At the heart of Twitter’s business model is the recommendation algorithm. It is a set of rules that enables the platform to deliver content based on users’ interests and preferences. It is with the help of this system that advertisers promote their brands. Content flows into a user’s timeline through two channels. One pipeline channels content posted by people that the user follows and the other is filled with posts flowing from accounts that could potentially interest the user.
The latter timeline, called ‘For You’, acts as a predictive tool to suggest feeds that a user may be interested in. It helps the micro-blogging site find answers to questions like — what is the probability a user will engage with another user in the future, what communities on Twitter might a user be interested in and what tweets are trending within them. Answers to such questions help the platform recommend relevant content.
The recommendation system
Twitter’s recommendation algorithm runs on a three-step process. First, it fetches tweets from multiple recommendation sources. The platform calls this process ‘candidate sourcing’. After sourcing these tweets, a machine learning model ranks them. After ranking, tweets are filtered to remove those that a user may have blocked, or has already seen.
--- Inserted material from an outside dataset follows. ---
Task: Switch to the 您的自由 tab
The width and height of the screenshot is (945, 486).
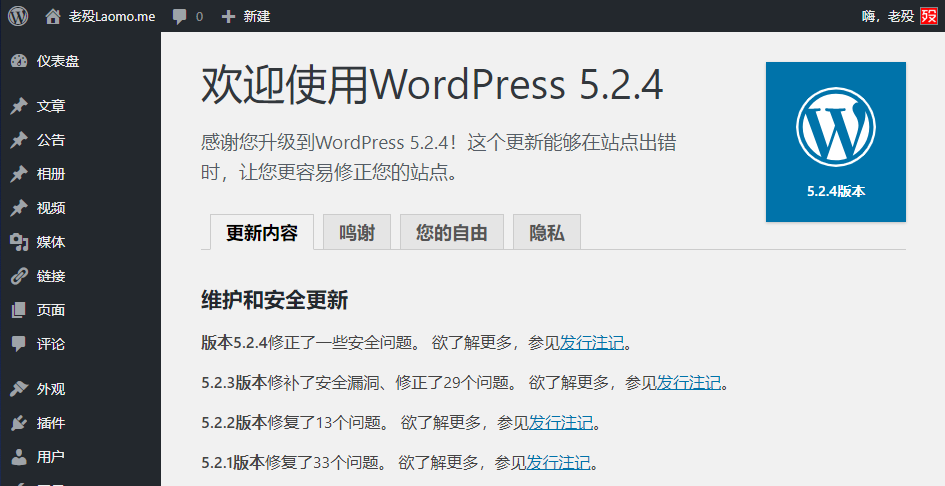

At the sourcing stage, the algorithm mixes tweets that eventually flow into a user’s ‘For You’ timeline. To mix, it picks ‘candidates’ from people a user follows, and from those they do not. It calls these two sources as ‘in-network’ and ‘out-network’, and together they make up 50/50 of the mix. Twitter says that for each request it attempts to extract the top 1,500 tweets from a pool of hundreds of millions. The in-network part is quite easy to build as information is picked in real-time from people a user follows. But out-network sourcing is trickier as the platform must pick content from candidates the user does not follow.
To do this, Twitter uses what it calls social graph and embedded spaces. The former creates a stream of candidates based on what content followers of a user engage with. And the latter matches the profile of a user with a cluster that exhibits similar interests and preferences as the user.
Once this is done, using a 48M parameter neural network that is continuously trained on tweet engagement, the platform starts ranking feeds.
“This ranking mechanism takes into account thousands of features and outputs ten labels to give each tweet a score, where each label represents the probability of an engagement,” Twitter notes in its blogpost.
After Twitter open sourced its recommendation algorithm, many people flocked to GitHub to view the code. Some see this reveal as “a step in the right direction for the future of humanity.” Others note that the code does not reveal much about how it is used by the platform. They also highlight that important bits of information have been left out. For instance, the absence of information on the data it uses to build these pipelines prevents one from having a complete picture of the platform’s recommendation system. A report by Fortune, citing a former Twitter executive, points out that open sourcing any algorithm requires its training set to be open sourced as well. And that is impossible for Twitter to do. “Every effort in open-sourcing the algorithm without the data is completely dishonest,” the executive said.
Musk’s business plan?
Mr. Musk is no philanthropist. He is gradually building Twitter as a place for privileged users who can pay for verification tick marks and get additional features, including a higher ranking in the feeds. Additionally, he is making these changes at a time when he has fired most of the company’s technical staff.
Social media platforms need experienced developers to keep building new features and deploying them successfully. So, perhaps, Mr. Musk thinks opening the source code to external developers could potentially solve the human resource bottleneck. But it will be a tough road as Mr. Musk has damaged Twitter’s reputation in the open-source community. As Will Norris, Twitter’s former open-source lead told ZDNet, “They’ve lost all credibility as a serious engineering organisation, I don’t care how much you call yourself “hardcore.” Open-source communities are built on relationships and trust, and now Twitter has neither with these groups. They’ve lost any ability to participate meaningfully in those communities.”